There are only two precedents of changing the colonial borders. Ethiopia and Eritrea agreed to what seemed like a completely amicable divorce, as friendly as Czech from Slovakia (who got custody of the “o” in that case?), since the Eritrean and Ethiopian leaderships at the time had been allied against the Dirgue (the tyrannical Marxist regime that overthrew Haile Selassie) for many years. However, they soon got into a quarrel about the territory of the Kunama tribe (Kunama is a linguistic isolate, not particularly associated with any of the neighbors on either side, so there was no good reason to think them “naturally” a part of either country), because when Italy mapped the area and defined a border (Italy took Eritrea and tried unsuccessfully to take Ethiopia in the 1890’s; between then and Mussolini’s second attempt to take Ethiopia for Italy the border was set by a treaty defining what claims Italy was relinquishing), that section was mapped very poorly. It was a small patch of land, and of no strategic importance to either side, but once blood had been shed it became a matter of pride for both, and the fight has dragged on and on, with a rising corpse count that hardens the bitterness.

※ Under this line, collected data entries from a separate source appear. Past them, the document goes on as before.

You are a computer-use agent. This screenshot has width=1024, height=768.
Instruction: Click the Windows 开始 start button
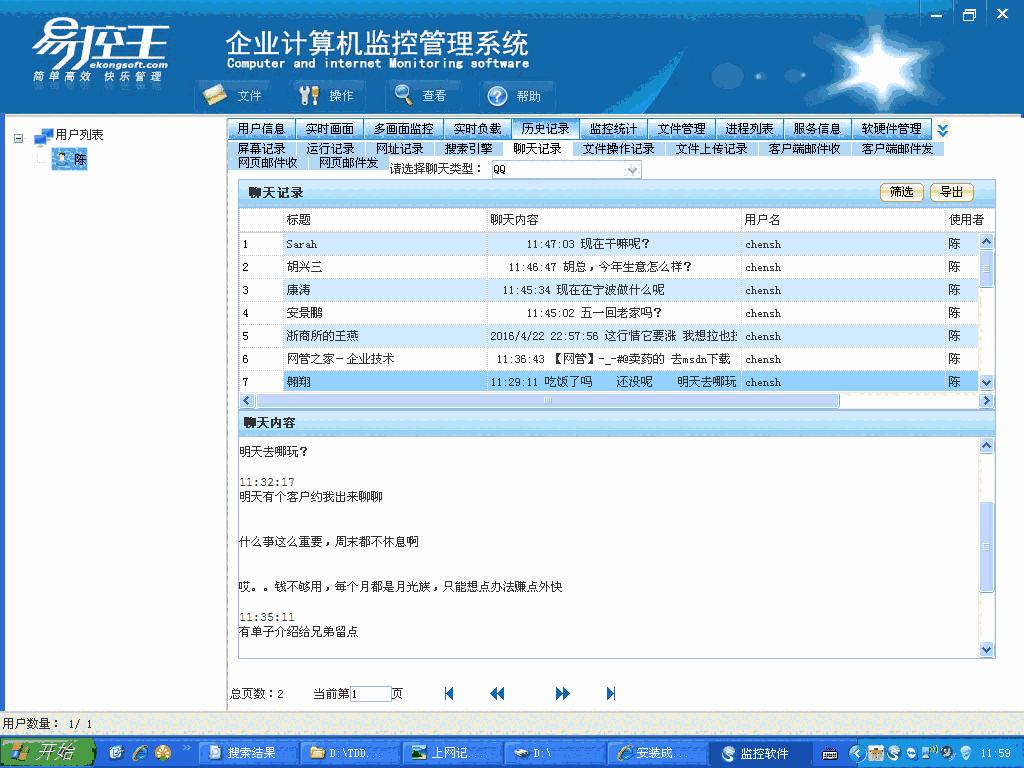point(47,752)
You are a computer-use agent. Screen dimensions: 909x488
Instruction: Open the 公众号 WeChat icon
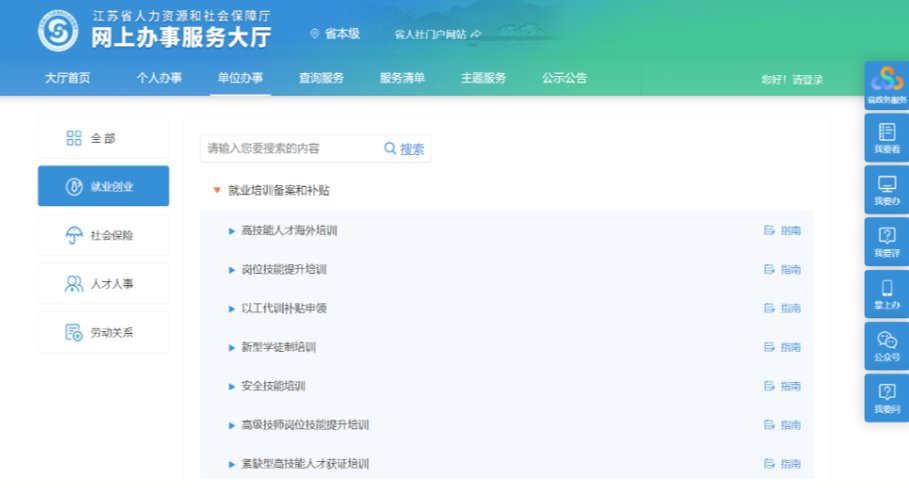pyautogui.click(x=886, y=345)
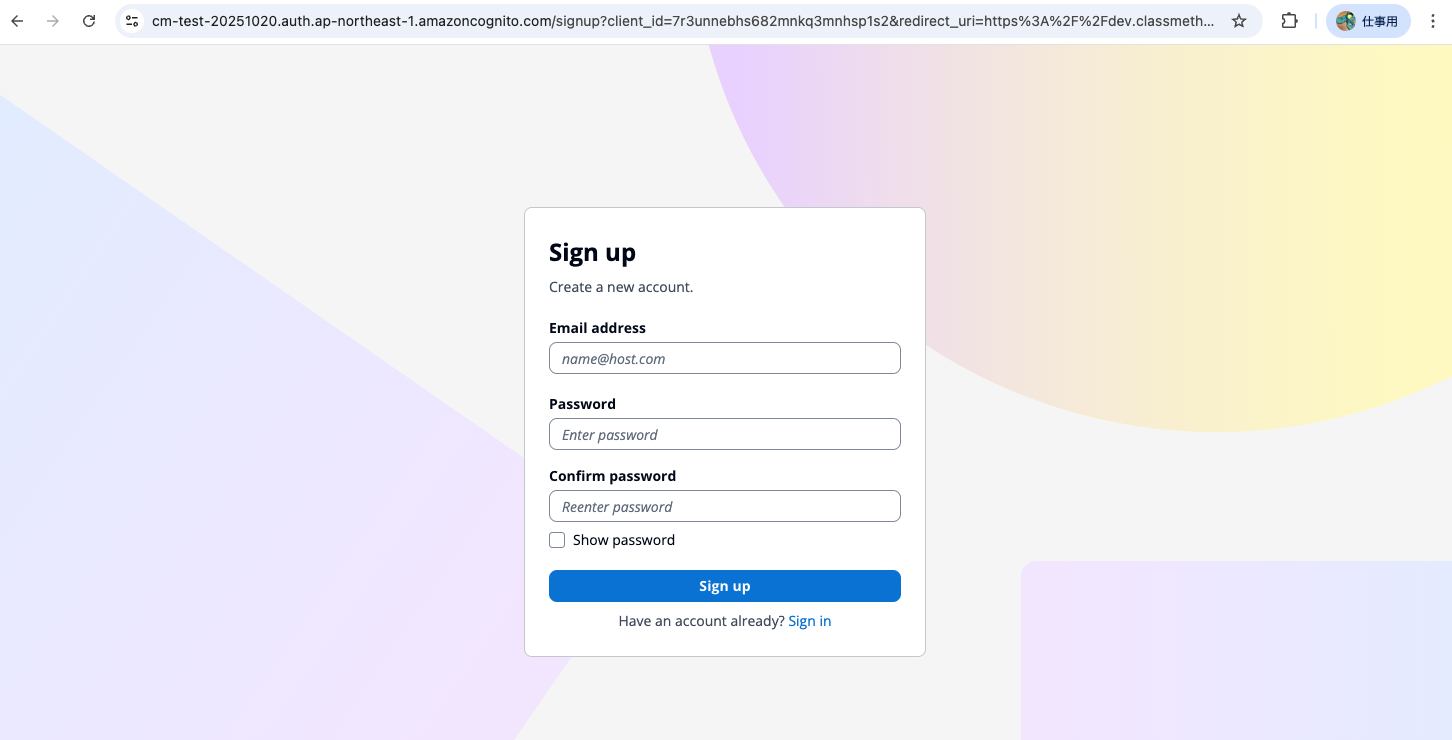Image resolution: width=1452 pixels, height=740 pixels.
Task: Follow the Sign in link
Action: (809, 621)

South Sudan from the main body of Sudan is the other negotiated secession. Unlike Ethiopia/Eritrea, in this case there was considerable hatred already. How badly it will turn out remains to be seen.

Much of what you say is true, but doesn’t address the OP. Yes, I’m far away, as your snide remark points out, but did live there for two years. Not enough to make me an expert, but enough to become familiar with Mali and her people.

The War Nerd’s take on Mali:

https://www.nsfwcorp.com/dispatch/everythings-coming-up-mali

You lived there as an agent of a foreign government.

Plus the WarNerd is an idiot.

Now that’s an incisive rebuttal of the War Nerd’s Mali piece. The detail, the nuance, the logical construction and persuasive rhetoric, the … :smack:

I have no idea what that’s supposed to mean. Does that mean I’m stupid? Does it mean I’m unable to read? Does it negate the six months of French training I had with African teachers who talked about their cultures? Or that I didn’t travel in-country or talk to people who, while also agents of our government, were experts on Malian culture and politics? Please enlighten me. You’ve contributed exactly four sentences to this discussion, two of which were snark.

I thought it was obvious. You were there as an agent of a foreign government. A government which like all governments had an agenda which all of its agents are influenced by and whose views are based upon that.